The reason is direct. A mean-pool contrastive loss trains the model to make sentence averages of matching pairs similar and non-matching pairs different. Every token gets pushed in the same direction, because the average is just the sum of all tokens divided by n. Token collapse is not a side effect — it is the geometry the loss function is building.

MaxSim trains each query word to find its best match in the document independently. Different words get pulled toward different directions. The average of those directions is never used, so it's never made discriminative, and tokens stay spread out.

Note that ColBERT's token similarity actually peaks at 0.692 around L21 before the final layer drops it back to 0.286. The XLMRoberta backbone produces natural token convergence in middle layers — the ColBERT fine-tuning specifically reverses this in the final layers, preserving the diversity that MaxSim needs.

The training objective is not just present in the final embedding. It's readable in the geometry at every single layer.

An Open Question: The Non-Monotonic Dip

The within-sentence similarity curve for mxbai is not smooth. It rises to 0.361 by L3, drops to 0.209 at L6, recovers, then explodes in L20–L24.

The most plausible explanation: middle layers first make tokens more different from each other before late layers collapse them. To build syntactic structure — subject, object, modifier — the model needs tokens to carry distinct role signals. Differentiating them first sharpens that encoding. Then the contrastive objective in the final layers collapses the now-structured cloud toward a shared semantic direction.
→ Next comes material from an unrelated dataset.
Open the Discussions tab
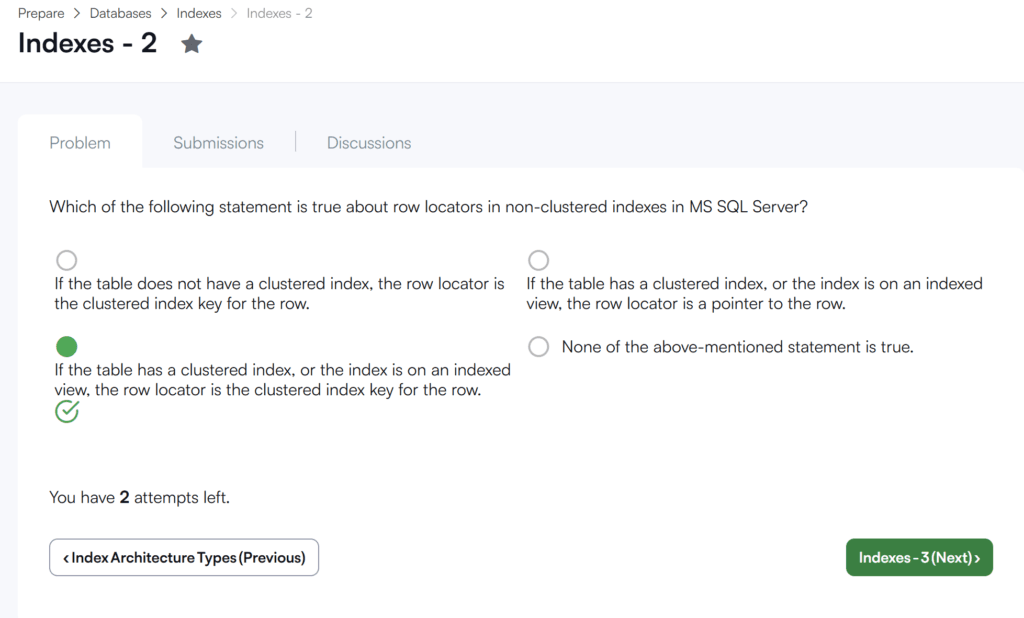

This matches what probing studies show: syntactic features peak in L6–L10, semantic features in L16–L24. But I haven't run the experiment to confirm it directly — separating content words from function words, or ablating attention vs feed-forward contributions at the dip layers. For now it's a hypothesis, not a result.

Key Takeaways

The training objective leaves a geometric fingerprint at every layer, not just the output. Dense contrastive and ColBERT MaxSim produce completely opposite internal geometries — readable from the embedding layer through L24.
Almost all useful sentence structure is built in the final 4–5 layers. Sentence separability is near-flat through L19, then jumps from 0.18 to 3.66 in the final five. Hard-set Recall@1 matches: flat at 0.30 for 11 layers, 0.80 at L24.
Mean pooling beats CLS because CLS only tracks the sentence average at the final layer. At L6 it's only 0.465 aligned with mean_pool. Mean pooling is always exactly the average. The SBERT paper showed the result; the layer geometry explains the mechanism.
Dense training collapses tokens; ColBERT training keeps them spread. mxbai intra-sentence cosine: 0.055 → 0.880. ColBERT: 0.068 → 0.286. Because dense retrieval matches sentence averages, the loss pushes every token in the same direction. Because ColBERT matches individual words, tokens stay diverse.